This was Elvis’s and my first event, our first time even meeting the other club members. I was a little nervous, and had already downed two chocolate frosted donuts and a large coffee from the food table in a futile attempt to calm my nerves.
“No pressure, buddy,” I told Elvis, who ignored me.
My hound had been one of the stars of our former tracking club. He had a great nose, and unbreakable focus when on the trail, usually heading straight to the correct item and sitting to indicate he’d reached the tracking object. Seventy percent of the time, he’d scored in the top three of our group at scent detection events.
But the other thirty percent…
Sometimes Elvis arbitrarily decided to track a scent that wasn’t the one I’d set him on. In those cases I’d found myself staring down at the wrapper from a discarded chicken sandwich, or some spilled potato chips, or cookie crumbs—all of which Elvis would hoover into his mouth.
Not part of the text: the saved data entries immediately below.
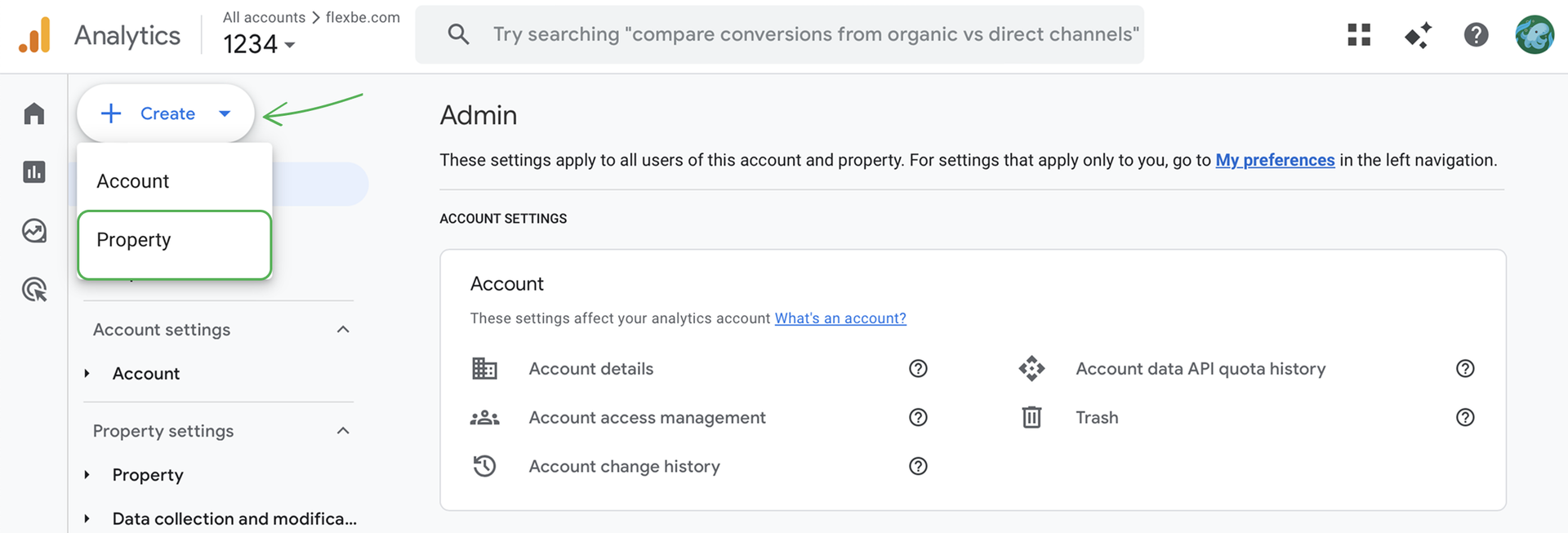1568x533 pixels.
Task: Open the 1234 account selector dropdown
Action: click(x=259, y=44)
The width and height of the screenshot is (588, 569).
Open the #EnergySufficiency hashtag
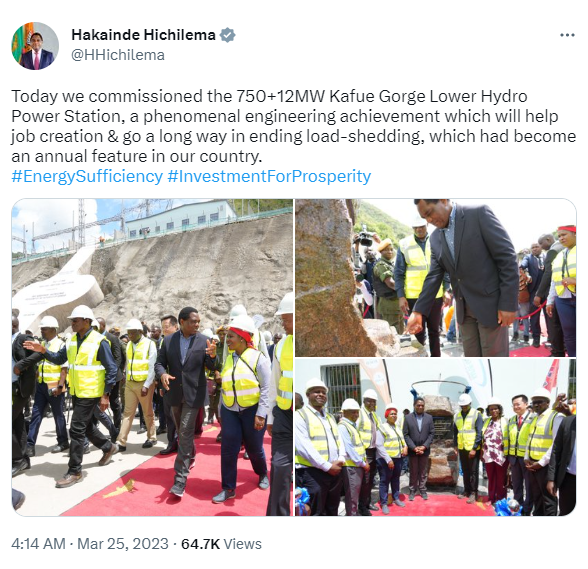pyautogui.click(x=87, y=176)
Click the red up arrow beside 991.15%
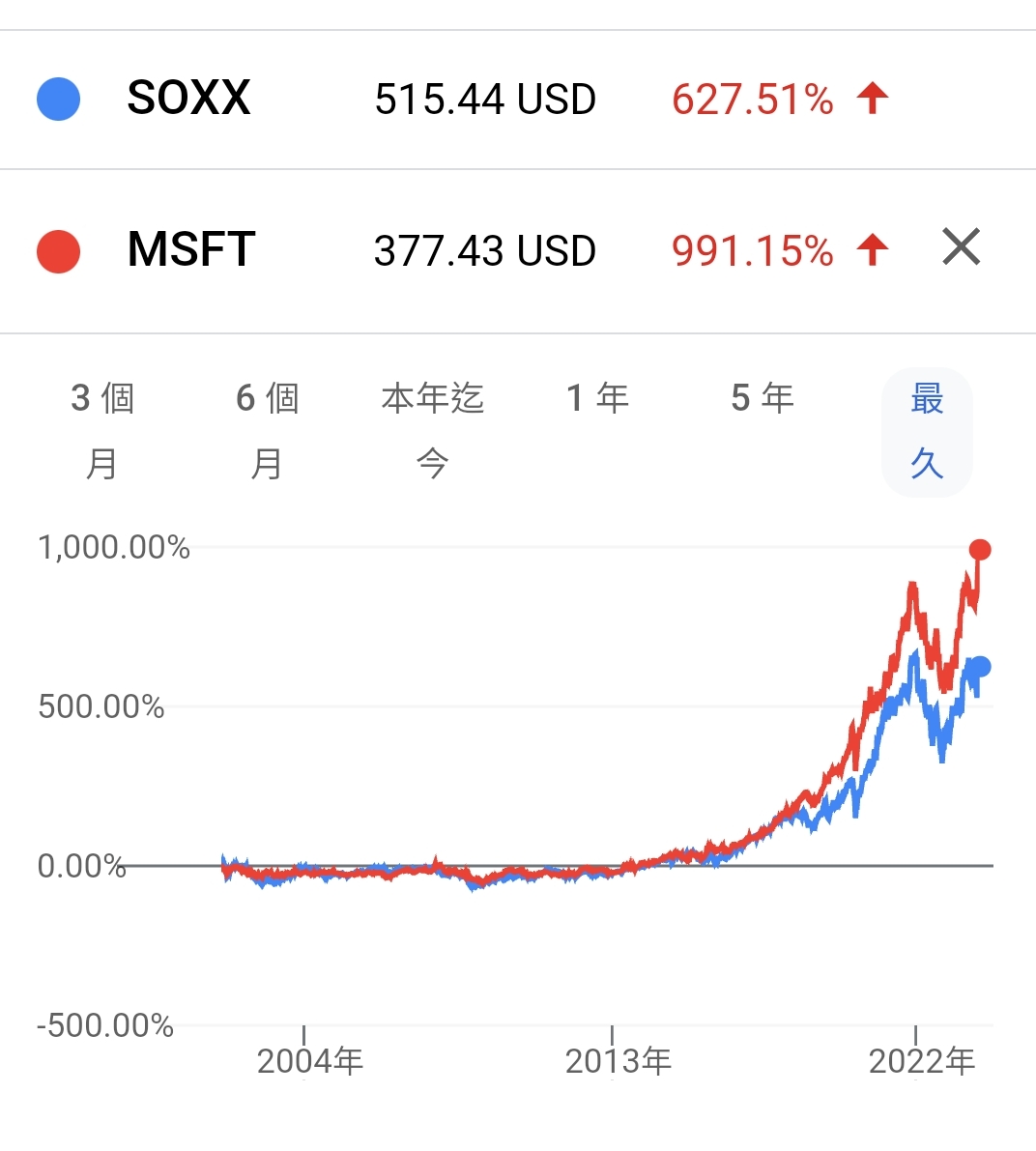The width and height of the screenshot is (1036, 1151). coord(873,249)
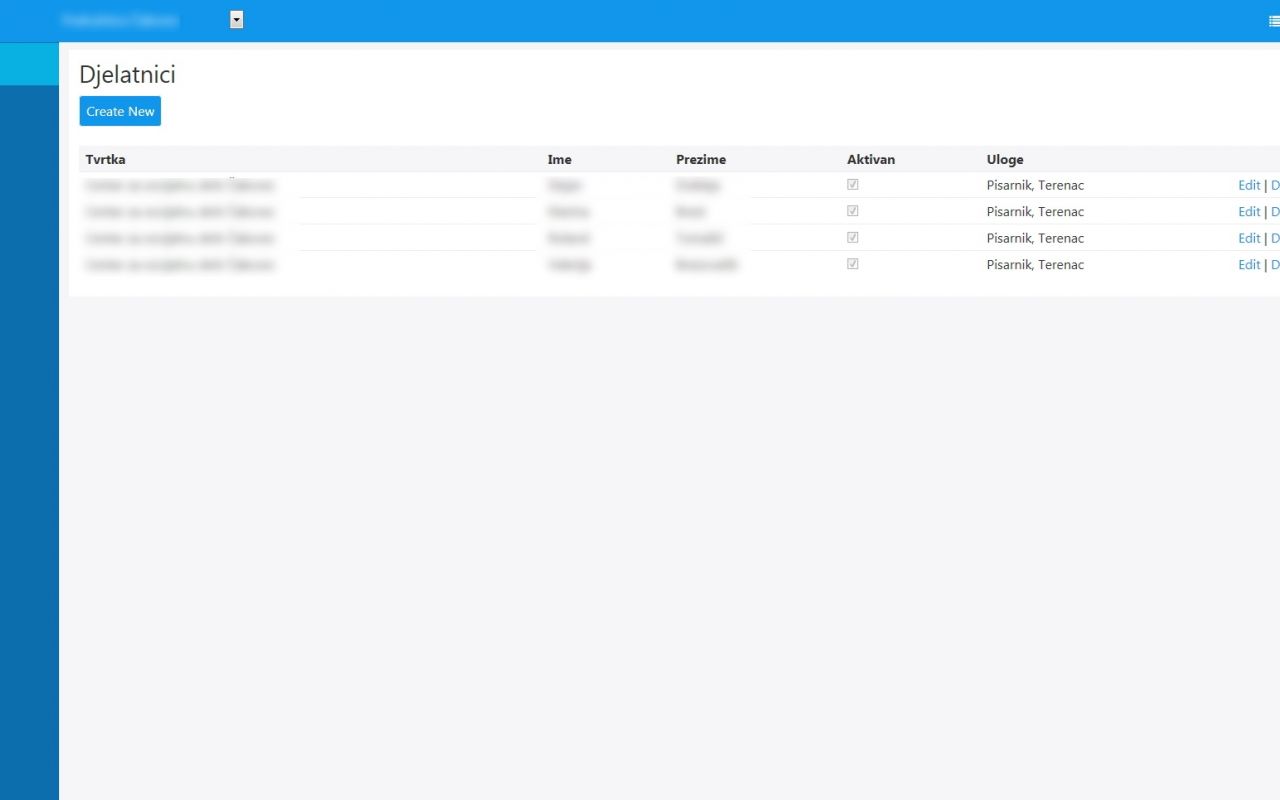This screenshot has height=800, width=1280.
Task: Click Edit link for the first employee row
Action: [1249, 185]
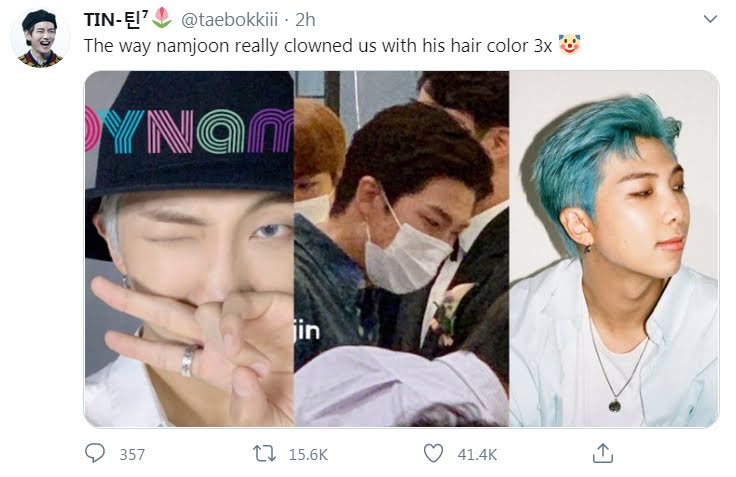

The hound loved tracking, but he also loved eating. Sometimes a chicken sandwich took precedence over a tracking scent, and I couldn’t exactly blame Elvis for that. I liked a good chicken sandwich myself.
He’d done much better at search and rescue, happier finding people and animals than determining which container had clove as opposed to the seven boxes with other scents. By the time I’d had to quit, Elvis had been close to testing for his SARs certification, but I was sure we’d need to relearn a lot of things we’d both forgotten.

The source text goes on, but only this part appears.